● WHAT TO PRODUCE
Every entry that follows must be written out exactly, apart from its pictures.

● TASK INPUT
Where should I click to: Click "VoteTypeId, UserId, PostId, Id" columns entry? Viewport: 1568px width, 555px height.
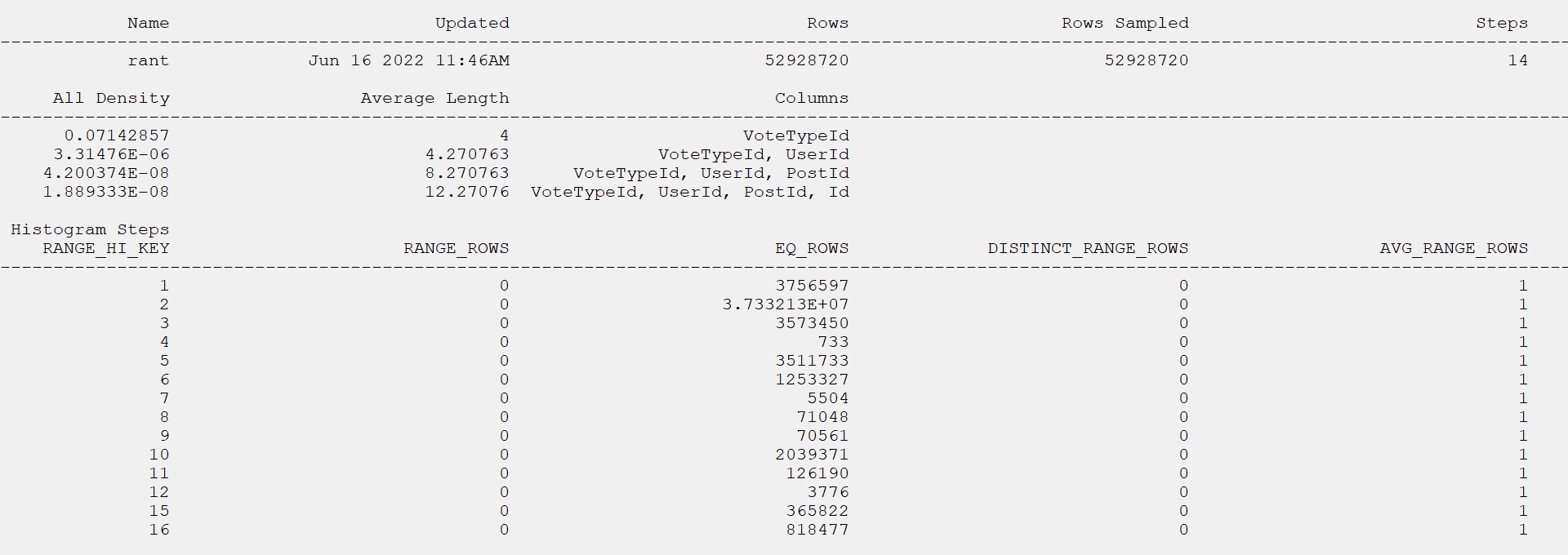click(x=690, y=192)
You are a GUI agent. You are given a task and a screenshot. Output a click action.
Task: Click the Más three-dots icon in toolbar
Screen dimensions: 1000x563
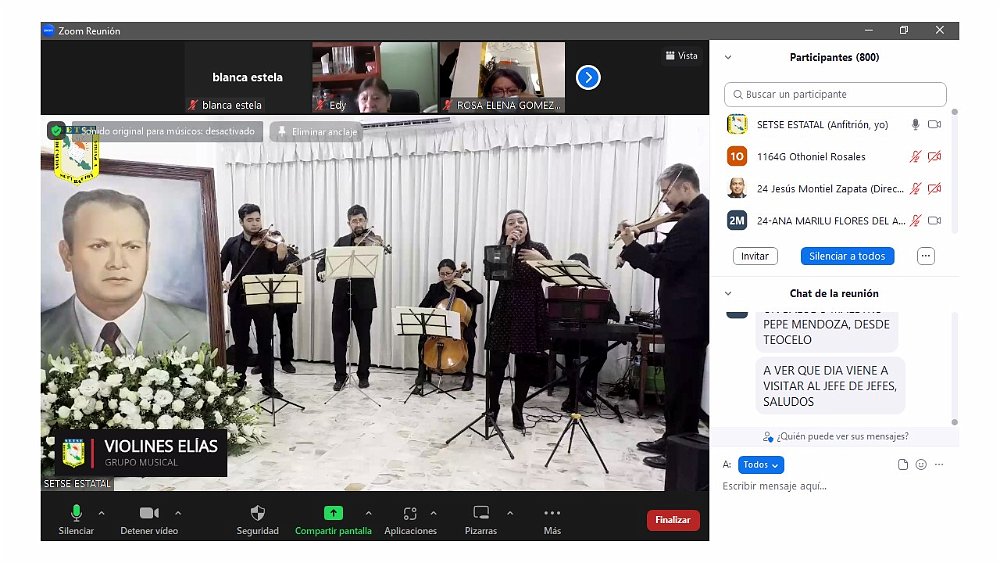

● ANSWER BOX
Where should I click to: Click "VoteTypeId, UserId, PostId, Id" columns entry? Viewport: 1568px width, 555px height.
click(x=690, y=192)
You are a GUI agent. You are given a task and a screenshot. Output a click action.
Task: Click the Más three-dots icon in toolbar
Screen dimensions: 1000x563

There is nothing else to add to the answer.